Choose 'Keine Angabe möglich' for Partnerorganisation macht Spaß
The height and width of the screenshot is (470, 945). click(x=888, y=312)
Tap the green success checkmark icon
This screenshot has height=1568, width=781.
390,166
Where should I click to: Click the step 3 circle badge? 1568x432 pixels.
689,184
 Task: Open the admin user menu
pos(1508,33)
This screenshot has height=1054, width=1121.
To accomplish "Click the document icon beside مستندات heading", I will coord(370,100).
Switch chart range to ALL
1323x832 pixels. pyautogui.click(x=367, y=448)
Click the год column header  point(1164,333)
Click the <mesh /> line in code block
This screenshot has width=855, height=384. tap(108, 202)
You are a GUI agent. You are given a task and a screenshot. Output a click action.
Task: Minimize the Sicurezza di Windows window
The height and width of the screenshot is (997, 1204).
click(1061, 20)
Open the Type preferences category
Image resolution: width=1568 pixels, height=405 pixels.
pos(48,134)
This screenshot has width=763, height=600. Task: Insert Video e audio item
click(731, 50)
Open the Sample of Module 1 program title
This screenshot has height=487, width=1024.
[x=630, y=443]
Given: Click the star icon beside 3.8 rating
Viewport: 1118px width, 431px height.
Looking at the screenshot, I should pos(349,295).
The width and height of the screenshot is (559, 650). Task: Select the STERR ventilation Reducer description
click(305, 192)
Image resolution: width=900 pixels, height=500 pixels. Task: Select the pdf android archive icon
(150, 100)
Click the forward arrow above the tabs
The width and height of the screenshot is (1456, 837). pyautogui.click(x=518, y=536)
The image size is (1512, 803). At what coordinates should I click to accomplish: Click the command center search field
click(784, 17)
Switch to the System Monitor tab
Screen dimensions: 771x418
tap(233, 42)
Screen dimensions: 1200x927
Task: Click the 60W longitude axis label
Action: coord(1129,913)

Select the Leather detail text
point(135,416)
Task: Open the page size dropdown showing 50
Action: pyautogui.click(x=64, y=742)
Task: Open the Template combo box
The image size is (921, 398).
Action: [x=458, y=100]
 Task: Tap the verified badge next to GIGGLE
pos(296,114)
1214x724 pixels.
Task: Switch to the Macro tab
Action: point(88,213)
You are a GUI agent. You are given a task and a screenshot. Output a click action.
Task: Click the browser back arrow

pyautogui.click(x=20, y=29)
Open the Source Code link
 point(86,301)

#### Required work:
Would you copy out exactly the lines above that start at the one containing "Where should I" and end at the one containing "Click the год", inclusive?

#### Solution to the problem:
Where should I click to: Click the step 3 circle badge? 1568x432 pixels.
689,184
 Task: Open the admin user menu
pos(1508,33)
This screenshot has height=1054, width=1121.
To accomplish "Click the document icon beside مستندات heading", I will coord(370,100).
Switch chart range to ALL
1323x832 pixels. pyautogui.click(x=367, y=448)
Click the год column header  point(1164,333)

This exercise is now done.